Anglo-Saxon/Celtic/Global: The Tax-Driven Tale of Ireland in the European Union
55 Pages Posted: 20 Nov 2010
Date Written: November 18, 2010
Abstract
This article examines the peculiar history of Ireland’s position within the European Union. It argues that Ireland’s political personality, based on post-colonial dependency, has encouraged national reliance on a low corporate tax rate and American multinational investment as a supposedly acceptable strategy for pursuing a prosperity which eluded Ireland for decades after independence. Ireland took the easy route in that, when it joined the EC, instead of actually making products of interest to European and international markets, it took advantage of its location within the common market to single-mindedly lure multinational corporations through tax savings. Ireland’s approach has lacked the kind of “loyalty to an idea” characteristic of the EU since its founding.

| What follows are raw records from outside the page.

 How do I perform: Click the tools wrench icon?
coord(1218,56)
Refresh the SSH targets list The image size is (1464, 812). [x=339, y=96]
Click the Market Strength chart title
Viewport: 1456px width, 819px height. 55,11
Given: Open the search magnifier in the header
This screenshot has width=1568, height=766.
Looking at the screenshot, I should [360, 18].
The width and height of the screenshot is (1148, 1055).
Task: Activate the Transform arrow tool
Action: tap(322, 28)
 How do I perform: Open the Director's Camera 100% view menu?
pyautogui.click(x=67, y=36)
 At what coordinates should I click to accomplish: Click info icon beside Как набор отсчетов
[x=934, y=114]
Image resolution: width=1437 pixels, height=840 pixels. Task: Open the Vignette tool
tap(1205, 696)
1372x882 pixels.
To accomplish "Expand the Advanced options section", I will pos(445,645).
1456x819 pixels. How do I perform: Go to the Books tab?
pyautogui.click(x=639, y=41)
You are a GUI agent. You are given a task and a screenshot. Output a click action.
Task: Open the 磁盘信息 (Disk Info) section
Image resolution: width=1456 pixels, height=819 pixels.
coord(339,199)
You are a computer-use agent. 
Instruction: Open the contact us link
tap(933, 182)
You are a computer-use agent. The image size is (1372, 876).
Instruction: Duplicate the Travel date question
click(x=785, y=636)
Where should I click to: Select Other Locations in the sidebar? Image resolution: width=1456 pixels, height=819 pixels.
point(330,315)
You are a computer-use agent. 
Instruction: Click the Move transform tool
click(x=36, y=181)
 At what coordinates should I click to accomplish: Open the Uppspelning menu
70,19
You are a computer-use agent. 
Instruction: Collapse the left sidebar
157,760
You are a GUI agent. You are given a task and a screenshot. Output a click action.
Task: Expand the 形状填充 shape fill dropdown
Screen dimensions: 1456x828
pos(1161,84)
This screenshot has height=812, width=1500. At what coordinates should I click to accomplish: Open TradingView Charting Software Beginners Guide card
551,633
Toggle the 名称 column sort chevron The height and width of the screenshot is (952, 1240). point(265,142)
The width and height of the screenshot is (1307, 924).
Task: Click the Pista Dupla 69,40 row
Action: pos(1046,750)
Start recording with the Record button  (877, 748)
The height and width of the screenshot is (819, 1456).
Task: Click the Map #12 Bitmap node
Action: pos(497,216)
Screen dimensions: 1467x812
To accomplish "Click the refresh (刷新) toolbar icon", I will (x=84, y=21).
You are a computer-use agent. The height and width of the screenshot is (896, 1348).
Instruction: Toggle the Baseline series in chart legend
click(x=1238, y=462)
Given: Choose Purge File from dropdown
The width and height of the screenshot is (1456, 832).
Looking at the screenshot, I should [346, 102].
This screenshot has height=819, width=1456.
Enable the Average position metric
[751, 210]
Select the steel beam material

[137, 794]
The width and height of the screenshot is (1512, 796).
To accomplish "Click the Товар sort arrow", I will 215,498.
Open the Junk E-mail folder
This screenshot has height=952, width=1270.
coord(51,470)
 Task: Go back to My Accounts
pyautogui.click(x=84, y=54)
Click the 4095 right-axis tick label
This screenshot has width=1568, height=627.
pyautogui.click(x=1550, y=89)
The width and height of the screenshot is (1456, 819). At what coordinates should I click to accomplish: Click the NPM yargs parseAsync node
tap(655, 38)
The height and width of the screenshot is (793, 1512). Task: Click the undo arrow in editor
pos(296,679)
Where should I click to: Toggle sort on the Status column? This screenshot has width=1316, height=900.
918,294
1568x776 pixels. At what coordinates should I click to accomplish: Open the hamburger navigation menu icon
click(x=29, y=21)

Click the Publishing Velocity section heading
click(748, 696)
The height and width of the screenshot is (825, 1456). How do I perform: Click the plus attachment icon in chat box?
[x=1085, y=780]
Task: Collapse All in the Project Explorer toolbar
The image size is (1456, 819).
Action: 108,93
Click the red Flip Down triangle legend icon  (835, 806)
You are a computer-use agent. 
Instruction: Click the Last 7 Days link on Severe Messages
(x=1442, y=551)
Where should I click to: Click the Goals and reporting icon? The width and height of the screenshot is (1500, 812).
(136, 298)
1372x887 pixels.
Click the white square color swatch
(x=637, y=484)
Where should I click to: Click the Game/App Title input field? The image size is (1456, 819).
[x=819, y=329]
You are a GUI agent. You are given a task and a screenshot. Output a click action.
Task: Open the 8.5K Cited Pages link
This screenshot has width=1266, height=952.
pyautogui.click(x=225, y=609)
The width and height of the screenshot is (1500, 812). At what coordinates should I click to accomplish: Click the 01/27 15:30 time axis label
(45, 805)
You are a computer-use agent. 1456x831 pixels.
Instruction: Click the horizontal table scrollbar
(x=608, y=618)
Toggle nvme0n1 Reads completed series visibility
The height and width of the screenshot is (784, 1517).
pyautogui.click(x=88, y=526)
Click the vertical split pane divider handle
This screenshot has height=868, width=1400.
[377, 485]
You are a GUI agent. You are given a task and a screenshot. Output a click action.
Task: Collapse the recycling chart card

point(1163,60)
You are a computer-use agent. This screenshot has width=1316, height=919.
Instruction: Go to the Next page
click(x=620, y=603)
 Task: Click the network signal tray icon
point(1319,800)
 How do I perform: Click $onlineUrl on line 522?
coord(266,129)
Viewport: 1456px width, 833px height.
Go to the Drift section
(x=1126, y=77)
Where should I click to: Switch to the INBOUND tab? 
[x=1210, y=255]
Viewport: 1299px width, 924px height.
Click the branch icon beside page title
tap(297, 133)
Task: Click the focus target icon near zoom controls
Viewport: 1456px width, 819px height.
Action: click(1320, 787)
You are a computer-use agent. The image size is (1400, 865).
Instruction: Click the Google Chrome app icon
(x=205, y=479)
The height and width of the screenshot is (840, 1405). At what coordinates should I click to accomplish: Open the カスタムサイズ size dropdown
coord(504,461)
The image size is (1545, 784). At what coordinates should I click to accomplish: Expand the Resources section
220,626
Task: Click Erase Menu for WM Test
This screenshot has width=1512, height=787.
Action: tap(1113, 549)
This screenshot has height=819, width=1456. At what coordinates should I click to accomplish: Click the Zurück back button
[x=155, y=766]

In analyzing the nature of Ireland’s anomalous presence in the EU, the article explores the usual manner in which the EU “transforms” national history, and the corresponding manner in which national history acts on the EU. Ireland has resisted this kind of transformative interaction. While playing the part of an enthusiastic participant in the European project, Ireland was not in fact internalizing EU values of solidarity and cooperation. Rather, Ireland treated its access to the European market, and the extremely low tax environment for US-based multinationals, as a kind of get rich quick scheme. While Irish behavior was inconsistent with the EU ideal of mutual solidarity, it was also damaging towards US society, with its obvious need for increased public investment, which in turn requires adequate revenue from such sources as corporate taxation.
Under this analysis, Ireland also short changed its own culture (including a potential indigenous business culture) and physical environment. Over a long period of time, the EU inexplicably allowed Ireland to use purely tax-based techniques which, if widely imitated by other EU states, would have caused a fiscal crisis for the Union. Despite a severe economic downturn that began in 2009, it appears that Ireland will, if at all possible, maintain a passive and tax-dependent approach to economic development.